_Work instruction_. Please transcribe exactly, and only, the lines of the data below between the line holding "This screenshot has width=472, height=484." and the line holding "Click the depth value 70 cell", inclusive.
── Data for processing
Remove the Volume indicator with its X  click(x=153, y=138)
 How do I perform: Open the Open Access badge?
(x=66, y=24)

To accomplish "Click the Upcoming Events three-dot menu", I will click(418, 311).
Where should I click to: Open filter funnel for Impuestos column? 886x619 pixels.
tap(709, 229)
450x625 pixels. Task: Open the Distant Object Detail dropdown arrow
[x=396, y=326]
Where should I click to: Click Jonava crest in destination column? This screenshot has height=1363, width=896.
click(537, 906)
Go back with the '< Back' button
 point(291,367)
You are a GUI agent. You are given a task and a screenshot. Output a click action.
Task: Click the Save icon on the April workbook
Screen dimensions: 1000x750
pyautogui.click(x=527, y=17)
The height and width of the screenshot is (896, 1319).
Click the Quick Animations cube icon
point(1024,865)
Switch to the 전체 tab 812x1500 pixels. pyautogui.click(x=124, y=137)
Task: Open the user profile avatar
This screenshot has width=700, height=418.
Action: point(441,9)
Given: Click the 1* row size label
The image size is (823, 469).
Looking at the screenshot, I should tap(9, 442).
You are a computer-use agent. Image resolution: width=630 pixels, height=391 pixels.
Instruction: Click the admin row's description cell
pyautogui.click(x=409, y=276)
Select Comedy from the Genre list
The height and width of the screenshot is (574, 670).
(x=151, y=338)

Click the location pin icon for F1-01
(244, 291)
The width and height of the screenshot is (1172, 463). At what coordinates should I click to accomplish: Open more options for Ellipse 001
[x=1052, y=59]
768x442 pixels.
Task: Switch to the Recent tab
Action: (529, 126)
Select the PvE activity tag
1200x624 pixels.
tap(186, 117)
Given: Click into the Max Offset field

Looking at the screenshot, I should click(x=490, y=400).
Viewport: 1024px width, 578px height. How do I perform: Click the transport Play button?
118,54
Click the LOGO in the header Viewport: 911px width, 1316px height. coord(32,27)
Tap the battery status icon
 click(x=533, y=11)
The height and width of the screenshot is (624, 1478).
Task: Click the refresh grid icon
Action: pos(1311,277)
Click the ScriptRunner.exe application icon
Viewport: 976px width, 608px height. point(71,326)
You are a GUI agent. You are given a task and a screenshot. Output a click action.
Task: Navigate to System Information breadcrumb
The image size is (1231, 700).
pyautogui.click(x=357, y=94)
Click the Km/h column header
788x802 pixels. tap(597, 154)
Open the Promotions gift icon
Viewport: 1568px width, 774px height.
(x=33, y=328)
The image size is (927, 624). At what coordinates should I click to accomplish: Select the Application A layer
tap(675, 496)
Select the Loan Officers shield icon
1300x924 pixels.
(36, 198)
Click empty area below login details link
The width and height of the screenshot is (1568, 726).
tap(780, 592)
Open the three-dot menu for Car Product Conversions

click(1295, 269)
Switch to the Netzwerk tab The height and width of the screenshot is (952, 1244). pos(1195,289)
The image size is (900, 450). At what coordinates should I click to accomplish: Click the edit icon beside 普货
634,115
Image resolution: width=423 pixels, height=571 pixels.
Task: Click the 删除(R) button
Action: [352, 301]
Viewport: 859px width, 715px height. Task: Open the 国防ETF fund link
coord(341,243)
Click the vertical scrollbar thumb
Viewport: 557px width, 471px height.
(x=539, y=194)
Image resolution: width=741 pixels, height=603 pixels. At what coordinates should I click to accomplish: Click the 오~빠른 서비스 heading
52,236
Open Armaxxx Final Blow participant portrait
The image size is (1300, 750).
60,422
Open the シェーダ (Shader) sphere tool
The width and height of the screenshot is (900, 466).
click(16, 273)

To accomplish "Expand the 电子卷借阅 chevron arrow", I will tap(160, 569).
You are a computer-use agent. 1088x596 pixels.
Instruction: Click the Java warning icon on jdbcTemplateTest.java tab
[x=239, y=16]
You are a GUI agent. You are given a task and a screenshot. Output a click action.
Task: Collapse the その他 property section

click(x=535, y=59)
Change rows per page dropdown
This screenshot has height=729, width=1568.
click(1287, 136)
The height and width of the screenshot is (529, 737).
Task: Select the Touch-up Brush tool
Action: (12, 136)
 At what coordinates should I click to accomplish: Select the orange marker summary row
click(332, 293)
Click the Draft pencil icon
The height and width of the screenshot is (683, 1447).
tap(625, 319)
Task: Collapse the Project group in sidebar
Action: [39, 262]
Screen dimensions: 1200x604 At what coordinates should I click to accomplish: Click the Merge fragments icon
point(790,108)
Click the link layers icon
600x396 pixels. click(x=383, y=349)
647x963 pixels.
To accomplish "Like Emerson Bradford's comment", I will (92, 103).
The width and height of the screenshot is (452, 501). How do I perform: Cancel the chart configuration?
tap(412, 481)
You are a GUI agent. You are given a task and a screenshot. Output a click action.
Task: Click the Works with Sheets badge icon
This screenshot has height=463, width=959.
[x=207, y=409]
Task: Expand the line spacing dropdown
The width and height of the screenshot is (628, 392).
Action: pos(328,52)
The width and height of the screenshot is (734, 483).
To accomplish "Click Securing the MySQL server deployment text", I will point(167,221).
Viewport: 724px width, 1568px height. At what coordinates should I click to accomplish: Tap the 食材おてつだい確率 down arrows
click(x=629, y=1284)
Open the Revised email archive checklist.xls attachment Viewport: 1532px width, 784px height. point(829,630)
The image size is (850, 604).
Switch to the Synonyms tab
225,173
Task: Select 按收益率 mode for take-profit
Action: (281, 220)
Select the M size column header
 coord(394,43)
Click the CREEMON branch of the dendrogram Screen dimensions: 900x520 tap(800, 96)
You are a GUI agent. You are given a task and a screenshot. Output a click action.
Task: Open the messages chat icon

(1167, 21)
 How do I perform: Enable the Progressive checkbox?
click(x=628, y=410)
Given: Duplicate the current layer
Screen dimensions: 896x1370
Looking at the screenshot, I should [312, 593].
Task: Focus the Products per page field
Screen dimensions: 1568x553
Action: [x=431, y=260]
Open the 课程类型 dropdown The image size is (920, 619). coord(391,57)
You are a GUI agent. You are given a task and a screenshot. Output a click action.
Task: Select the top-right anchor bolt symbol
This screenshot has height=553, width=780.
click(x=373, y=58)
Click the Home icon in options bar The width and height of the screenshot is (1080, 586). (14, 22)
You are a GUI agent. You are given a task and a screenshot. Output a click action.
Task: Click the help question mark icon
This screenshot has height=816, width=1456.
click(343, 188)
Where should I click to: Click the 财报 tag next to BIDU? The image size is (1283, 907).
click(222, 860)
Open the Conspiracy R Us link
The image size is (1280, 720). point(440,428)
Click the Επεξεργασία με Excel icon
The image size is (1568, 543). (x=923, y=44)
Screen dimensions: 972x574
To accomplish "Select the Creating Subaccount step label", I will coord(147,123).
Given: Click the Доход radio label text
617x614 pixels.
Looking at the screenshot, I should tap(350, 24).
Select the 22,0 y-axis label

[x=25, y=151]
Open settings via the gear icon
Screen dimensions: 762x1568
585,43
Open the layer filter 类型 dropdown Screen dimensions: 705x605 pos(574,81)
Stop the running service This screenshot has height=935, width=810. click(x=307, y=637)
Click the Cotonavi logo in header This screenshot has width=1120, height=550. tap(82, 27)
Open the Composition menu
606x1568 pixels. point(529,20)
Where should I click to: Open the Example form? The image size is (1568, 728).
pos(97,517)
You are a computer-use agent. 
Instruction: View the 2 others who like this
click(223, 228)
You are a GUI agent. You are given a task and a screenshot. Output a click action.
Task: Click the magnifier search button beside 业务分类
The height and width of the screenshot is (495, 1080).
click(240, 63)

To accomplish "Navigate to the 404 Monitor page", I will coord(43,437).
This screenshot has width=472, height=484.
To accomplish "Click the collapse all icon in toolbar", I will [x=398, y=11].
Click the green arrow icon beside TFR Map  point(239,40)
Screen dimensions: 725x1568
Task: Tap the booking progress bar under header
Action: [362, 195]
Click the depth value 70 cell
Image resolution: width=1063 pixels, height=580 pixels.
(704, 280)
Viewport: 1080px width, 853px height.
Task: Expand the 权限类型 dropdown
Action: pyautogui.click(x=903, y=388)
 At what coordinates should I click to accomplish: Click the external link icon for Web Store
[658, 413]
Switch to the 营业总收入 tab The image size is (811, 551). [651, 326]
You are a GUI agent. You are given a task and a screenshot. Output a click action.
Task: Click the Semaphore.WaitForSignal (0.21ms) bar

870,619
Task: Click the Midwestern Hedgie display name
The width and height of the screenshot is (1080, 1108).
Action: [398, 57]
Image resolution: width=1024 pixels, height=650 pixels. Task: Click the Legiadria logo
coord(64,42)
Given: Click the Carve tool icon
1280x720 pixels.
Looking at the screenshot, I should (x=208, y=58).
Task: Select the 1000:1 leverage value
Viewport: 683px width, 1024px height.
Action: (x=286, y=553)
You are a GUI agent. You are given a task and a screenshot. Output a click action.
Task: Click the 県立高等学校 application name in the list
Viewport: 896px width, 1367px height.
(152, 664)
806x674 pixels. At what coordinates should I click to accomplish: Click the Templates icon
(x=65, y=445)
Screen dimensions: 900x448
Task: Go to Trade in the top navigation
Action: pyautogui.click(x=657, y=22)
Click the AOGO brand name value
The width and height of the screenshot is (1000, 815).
────
_Solution to the exercise_.
This screenshot has width=472, height=484.
To accomplish "Click the collapse all icon in toolbar", I will [x=398, y=11].
Click the green arrow icon beside TFR Map  point(239,40)
Screen dimensions: 725x1568
Task: Tap the booking progress bar under header
Action: [362, 195]
Click the depth value 70 cell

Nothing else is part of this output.